TAREFA PEDIDA A:
Responda a partir do trecho sobre Clitemnestra, numerando as respostas do mesmo jeito:
(i) Quem conduz o leitor do Estado da Arte pelo universo trágico de Clitemnestra?
(ii) De que século é o sarcófago romano com o relevo do assassinato?
(iii) Em que cidade está guardado esse relevo?
TAREFA PEDIDA B: No trecho sobre Clitemnestra, copie tudo desde "A tragédia de" até "de sua história.", trocando "Homero" por "Ésquilo".

━━━ TRECHO DO TEXTO

A tragédia de Clitemnestra

Gabriel Nocchi Macedo conduz o leitor do Estado da Arte pelo universo trágico de uma das grandes heroínas da literatura clássica: Clitemnestra. De Homero a Sêneca, passando por Sófocles e Eurípedes (entre outros), confira as variadas representações de sua história.
Assassinato de Clitemnestra por Orestes, relevo de um sarcófago romano do II sec. d.C. (São Petersburgo, Hermitage A 461)

━━━━━━
━━━ DADOS FORNECIDOS

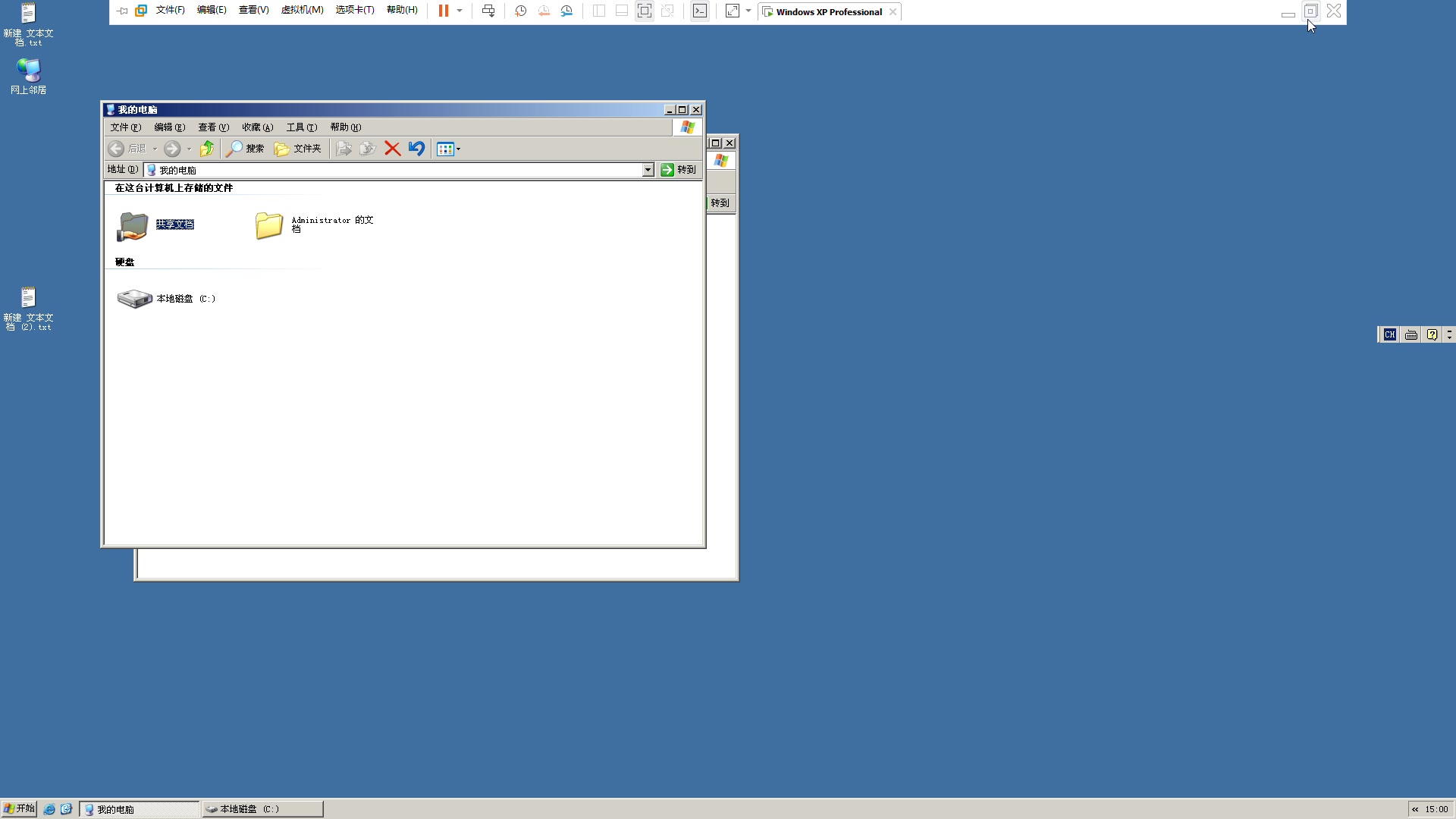Toggle the VMware console view icon
The image size is (1456, 819).
tap(700, 11)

━━━━━━

RESPOSTA ESCRITA A:
(i) Gabriel Nocchi Macedo.
(ii) Do século II d.C.
(iii) Em São Petersburgo.

RESPOSTA ESCRITA B:
A tragédia de Clitemnestra

Gabriel Nocchi Macedo conduz o leitor do Estado da Arte pelo universo trágico de uma das grandes heroínas da literatura clássica: Clitemnestra. De Ésquilo a Sêneca, passando por Sófocles e Eurípedes (entre outros), confira as variadas representações de sua história.